BEGIN DOCUMENT EXTRACT
FORT LAUDERDALE, Fla. — Arguments to determine the amount of a monetary award for the family of a 4-year-old girl who allegedly received second-degree burns from a Chicken McNugget are heating up.
The family of the South Florida girl is seeking $15 million in damages after the child was scalded on the leg after receiving a Happy Meal from a McDonald’s drive-thru in September 2019, the Sun-Sentinel reported. Attorneys for the restaurant and the parent company of the fast-food giant told a Broward County jury on Tuesday that the child’s injuries healed in three weeks.
“There is only one Olivia Caraballo,” Jordan Redavid, the attorney for the girl’s parents, said in his opening statement. He was referring to the victim, who is now 8 years old, according to the newspaper. “There will only be one.”
The scar the nugget left on the girl’s inner thigh is “approximately the size of a nickel,” defense attorney Jennifer Miller said in her opening statement. A plastic surgeon estimated the cost of treating the injury was less than $5,000, the Sun-Sentinel reported.
In May, a separate jury determined that Upchurch Foods, Inc., a McDonald’s franchisee in Tamarac, and McDonald’s USA were to blame for the child’s injury.
The lawsuit was originally filed by the girl’s parents, Philana Holmes and Humberto Caraballo Esteves, according to online court records. The case was heard in Broward County Circuit Court in May.
According to the lawsuit, Holmes went to the McDonald’s drive-thru in Tamarac on Aug. 21, 2019, and ordered a six-piece Chicken McNuggets Happy Meal for her daughter, WPLG-TV reported.
[ McNugget burn lawsuit verdict reached ]
According to Holmes’ pretrial deposition, the child had dropped a nugget on her lap, which became stuck between her thigh and the vehicle’s seat belt, the television station reported.
The food remained lodged for about two minutes and left the girl “disfigured and scarred,” according to court documents. She allegedly suffered second-degree burns.
According to defense attorney Scott Yount in the original trial, the McDonald’s restaurant in Tamarac was not to blame, the Sun-Sentinel reported.
“Chicken McNuggets are designed to be eaten, not to be pressed against the thigh of a 4-year-old girl for two minutes,” Yount said. “Ms. Holmes purchased 32 chicken McNuggets that day. The evidence will show (that for) 31 of them, there was no problem.”
Holmes contended in court records that at no point did McDonald’s employees warn her that the food might be unusually hot, the Sun-Sentinel reported. Holmes said she pulled into a parking lot while her daughter was screaming in pain. Noticing the burn on her daughter’s leg, Holmes took photographs. Sound clips of the child’s screams were played in the original trial and on Tuesday, according to the newspaper.
END DOCUMENT EXTRACT
BEGIN STORED DATA
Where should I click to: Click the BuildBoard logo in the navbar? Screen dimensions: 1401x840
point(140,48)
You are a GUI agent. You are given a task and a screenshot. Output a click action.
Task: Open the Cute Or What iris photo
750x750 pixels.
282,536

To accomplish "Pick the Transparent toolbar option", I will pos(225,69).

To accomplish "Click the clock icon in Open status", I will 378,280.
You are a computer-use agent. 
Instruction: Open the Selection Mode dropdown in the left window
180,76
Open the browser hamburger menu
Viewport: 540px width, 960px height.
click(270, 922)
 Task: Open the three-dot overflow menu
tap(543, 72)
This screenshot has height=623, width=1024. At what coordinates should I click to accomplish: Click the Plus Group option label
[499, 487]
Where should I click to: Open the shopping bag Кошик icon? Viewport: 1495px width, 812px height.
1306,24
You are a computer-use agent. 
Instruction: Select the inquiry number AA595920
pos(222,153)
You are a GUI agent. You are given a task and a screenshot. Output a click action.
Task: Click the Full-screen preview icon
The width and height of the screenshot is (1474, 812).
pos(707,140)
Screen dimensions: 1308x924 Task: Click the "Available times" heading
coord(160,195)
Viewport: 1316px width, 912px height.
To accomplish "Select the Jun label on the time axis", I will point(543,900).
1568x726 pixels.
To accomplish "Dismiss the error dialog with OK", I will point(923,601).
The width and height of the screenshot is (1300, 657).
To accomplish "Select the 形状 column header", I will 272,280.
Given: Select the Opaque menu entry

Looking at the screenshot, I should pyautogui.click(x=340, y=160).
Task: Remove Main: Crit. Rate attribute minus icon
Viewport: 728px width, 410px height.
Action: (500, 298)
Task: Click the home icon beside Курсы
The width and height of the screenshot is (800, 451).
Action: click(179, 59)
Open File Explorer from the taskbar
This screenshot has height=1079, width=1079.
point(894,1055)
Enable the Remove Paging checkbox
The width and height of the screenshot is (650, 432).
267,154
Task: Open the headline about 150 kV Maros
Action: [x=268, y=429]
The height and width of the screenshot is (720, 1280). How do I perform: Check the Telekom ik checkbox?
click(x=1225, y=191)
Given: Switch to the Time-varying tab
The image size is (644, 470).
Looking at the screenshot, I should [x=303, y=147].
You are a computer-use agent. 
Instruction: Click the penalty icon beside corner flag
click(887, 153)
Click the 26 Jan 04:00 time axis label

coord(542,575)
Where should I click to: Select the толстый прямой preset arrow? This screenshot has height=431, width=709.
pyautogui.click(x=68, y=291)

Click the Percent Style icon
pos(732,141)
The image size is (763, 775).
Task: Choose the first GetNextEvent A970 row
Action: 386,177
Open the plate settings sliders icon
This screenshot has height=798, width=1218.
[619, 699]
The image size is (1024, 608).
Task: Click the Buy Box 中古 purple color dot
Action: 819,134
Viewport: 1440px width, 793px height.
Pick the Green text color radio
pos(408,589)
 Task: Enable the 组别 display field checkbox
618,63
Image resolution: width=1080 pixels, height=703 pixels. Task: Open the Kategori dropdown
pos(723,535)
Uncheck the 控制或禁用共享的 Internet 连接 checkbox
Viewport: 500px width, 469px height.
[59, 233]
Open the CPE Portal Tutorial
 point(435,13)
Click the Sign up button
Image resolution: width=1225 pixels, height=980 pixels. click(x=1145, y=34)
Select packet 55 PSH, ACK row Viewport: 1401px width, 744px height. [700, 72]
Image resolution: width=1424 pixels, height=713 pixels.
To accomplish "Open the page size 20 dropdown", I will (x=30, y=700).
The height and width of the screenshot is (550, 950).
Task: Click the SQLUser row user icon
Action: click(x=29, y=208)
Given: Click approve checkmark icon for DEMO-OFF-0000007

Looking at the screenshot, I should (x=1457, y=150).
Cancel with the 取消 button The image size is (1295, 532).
END STORED DATA
# WORK TO COMPLETE:
In the McNugget burn article, how did the defense attorney describe the size of the scar on the girl's inner thigh?

# OUTPUT OF THE EXERCISE:
Approximately the size of a nickel.